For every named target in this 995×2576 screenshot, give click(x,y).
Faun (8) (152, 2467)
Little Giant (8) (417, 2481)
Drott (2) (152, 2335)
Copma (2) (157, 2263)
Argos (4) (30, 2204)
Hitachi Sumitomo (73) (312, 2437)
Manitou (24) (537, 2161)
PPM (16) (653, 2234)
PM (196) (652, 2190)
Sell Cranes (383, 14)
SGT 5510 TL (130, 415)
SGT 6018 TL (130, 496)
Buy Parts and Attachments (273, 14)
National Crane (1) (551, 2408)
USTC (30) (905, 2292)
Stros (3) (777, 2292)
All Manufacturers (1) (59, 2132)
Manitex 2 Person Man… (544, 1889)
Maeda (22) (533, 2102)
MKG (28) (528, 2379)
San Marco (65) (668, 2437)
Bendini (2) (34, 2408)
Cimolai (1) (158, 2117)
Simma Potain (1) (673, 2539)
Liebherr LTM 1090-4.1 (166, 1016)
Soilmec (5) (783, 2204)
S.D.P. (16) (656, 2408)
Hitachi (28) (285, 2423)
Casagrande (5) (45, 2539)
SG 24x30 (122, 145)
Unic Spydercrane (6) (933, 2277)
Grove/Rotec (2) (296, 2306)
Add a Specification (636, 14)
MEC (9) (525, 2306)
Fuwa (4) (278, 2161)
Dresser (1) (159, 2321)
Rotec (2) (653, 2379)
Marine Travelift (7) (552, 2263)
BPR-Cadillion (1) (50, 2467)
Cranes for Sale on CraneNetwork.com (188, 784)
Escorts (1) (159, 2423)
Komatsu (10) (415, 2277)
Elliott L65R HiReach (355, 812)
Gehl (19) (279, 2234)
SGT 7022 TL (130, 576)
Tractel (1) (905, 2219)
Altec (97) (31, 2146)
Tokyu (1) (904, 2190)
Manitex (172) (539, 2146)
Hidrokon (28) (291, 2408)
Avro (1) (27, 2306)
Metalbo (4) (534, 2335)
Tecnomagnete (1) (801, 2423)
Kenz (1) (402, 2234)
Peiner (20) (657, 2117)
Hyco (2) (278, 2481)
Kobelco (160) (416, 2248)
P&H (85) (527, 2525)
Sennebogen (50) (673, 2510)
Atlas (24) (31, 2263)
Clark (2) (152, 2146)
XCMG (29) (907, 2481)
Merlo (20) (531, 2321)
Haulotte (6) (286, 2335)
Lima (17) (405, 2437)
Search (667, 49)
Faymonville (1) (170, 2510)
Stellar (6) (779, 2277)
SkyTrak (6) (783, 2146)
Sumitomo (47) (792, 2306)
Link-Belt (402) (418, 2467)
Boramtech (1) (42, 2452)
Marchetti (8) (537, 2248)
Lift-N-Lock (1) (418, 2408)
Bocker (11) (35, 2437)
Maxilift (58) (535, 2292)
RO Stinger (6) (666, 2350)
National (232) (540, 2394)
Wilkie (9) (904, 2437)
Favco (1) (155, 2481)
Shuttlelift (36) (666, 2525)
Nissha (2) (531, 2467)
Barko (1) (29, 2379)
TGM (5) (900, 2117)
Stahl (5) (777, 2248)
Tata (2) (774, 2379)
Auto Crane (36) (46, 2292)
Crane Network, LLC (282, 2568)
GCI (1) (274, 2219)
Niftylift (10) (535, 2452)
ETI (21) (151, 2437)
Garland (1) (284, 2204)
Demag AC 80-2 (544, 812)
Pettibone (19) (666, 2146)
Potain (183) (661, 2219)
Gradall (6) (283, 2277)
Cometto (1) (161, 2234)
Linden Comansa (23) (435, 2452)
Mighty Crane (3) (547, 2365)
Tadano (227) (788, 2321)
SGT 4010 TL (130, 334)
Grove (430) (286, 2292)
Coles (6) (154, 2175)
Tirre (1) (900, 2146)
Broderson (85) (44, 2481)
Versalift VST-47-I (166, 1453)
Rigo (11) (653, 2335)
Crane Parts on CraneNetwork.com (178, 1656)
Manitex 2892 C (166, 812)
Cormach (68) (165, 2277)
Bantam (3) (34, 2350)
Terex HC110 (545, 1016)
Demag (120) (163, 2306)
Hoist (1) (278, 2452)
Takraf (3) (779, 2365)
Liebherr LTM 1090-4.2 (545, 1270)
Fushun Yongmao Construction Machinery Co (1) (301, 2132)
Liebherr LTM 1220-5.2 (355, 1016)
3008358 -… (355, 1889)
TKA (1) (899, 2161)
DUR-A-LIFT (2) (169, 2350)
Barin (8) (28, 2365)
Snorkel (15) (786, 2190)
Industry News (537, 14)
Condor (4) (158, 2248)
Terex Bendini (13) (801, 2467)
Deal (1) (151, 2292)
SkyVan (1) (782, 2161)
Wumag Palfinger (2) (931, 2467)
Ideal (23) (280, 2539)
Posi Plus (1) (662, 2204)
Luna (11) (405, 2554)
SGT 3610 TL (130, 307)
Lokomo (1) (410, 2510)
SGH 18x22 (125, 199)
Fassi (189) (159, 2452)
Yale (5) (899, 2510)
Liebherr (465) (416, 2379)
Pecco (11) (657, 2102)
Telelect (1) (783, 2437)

***

- _TASK ITEM_
Look above for the line with "Peiner (20) (657, 2117)" and the line with "Marchetti (8) (537, 2248)". Retype those two lines and every line between them exactly, adding nothing.

- _ANSWER AREA_
Peiner (20) (657, 2117)
Hyco (2) (278, 2481)
Kobelco (160) (416, 2248)
P&H (85) (527, 2525)
Sennebogen (50) (673, 2510)
Atlas (24) (31, 2263)
Clark (2) (152, 2146)
XCMG (29) (907, 2481)
Merlo (20) (531, 2321)
Haulotte (6) (286, 2335)
Lima (17) (405, 2437)
Search (667, 49)
Faymonville (1) (170, 2510)
Stellar (6) (779, 2277)
SkyTrak (6) (783, 2146)
Sumitomo (47) (792, 2306)
Link-Belt (402) (418, 2467)
Boramtech (1) (42, 2452)
Marchetti (8) (537, 2248)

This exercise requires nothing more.